[Opening Records for this task section]

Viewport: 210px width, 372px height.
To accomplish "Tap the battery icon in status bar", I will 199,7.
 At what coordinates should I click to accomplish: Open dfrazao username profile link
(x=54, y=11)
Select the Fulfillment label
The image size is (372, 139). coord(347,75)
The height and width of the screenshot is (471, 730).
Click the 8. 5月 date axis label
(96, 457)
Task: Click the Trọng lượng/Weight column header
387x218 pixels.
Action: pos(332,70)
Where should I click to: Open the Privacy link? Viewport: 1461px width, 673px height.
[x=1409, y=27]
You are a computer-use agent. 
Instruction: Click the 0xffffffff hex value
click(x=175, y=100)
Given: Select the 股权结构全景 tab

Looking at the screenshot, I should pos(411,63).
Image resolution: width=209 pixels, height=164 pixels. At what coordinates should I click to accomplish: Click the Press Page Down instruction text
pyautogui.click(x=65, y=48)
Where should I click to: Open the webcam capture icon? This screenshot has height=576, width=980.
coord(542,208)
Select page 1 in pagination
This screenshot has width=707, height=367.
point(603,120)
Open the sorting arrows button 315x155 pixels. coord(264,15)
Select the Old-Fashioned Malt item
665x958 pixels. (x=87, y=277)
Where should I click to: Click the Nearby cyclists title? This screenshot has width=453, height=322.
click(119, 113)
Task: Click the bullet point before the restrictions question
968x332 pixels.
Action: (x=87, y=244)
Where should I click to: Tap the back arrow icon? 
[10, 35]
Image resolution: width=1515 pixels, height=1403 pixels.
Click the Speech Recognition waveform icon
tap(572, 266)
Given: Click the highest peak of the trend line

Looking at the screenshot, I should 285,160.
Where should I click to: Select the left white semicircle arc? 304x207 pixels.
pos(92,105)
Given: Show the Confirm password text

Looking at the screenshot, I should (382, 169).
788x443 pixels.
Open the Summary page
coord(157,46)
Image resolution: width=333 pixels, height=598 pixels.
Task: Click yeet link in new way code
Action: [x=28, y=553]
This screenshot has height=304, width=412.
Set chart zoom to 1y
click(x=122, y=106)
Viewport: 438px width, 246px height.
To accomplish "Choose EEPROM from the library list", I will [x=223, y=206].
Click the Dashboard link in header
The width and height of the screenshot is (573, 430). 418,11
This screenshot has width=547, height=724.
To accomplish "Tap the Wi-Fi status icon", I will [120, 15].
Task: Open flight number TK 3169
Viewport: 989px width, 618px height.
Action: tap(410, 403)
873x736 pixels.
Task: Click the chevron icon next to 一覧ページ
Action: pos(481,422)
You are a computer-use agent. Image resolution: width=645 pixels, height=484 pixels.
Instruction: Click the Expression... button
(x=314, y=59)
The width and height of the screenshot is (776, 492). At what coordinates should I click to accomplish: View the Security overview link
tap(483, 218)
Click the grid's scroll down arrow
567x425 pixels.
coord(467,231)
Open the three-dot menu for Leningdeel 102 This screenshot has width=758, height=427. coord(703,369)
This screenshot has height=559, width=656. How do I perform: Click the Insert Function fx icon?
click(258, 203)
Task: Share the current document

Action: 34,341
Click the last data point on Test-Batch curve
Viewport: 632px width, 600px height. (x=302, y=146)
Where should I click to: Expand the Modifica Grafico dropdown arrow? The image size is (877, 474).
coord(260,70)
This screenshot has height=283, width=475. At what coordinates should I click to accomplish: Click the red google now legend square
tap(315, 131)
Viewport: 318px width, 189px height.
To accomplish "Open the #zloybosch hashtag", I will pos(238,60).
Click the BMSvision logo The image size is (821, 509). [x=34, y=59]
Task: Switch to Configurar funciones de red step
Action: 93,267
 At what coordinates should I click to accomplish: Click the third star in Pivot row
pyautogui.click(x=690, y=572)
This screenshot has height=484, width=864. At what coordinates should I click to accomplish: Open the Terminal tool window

[Closing Records for this task section]

Work instructions:
Lines with "computer" in the records above: copy every one of them.

Exercise solution:
You are a computer-use agent. 
You are a computer-use agent. Image resolution: width=645 pixels, height=484 pixels.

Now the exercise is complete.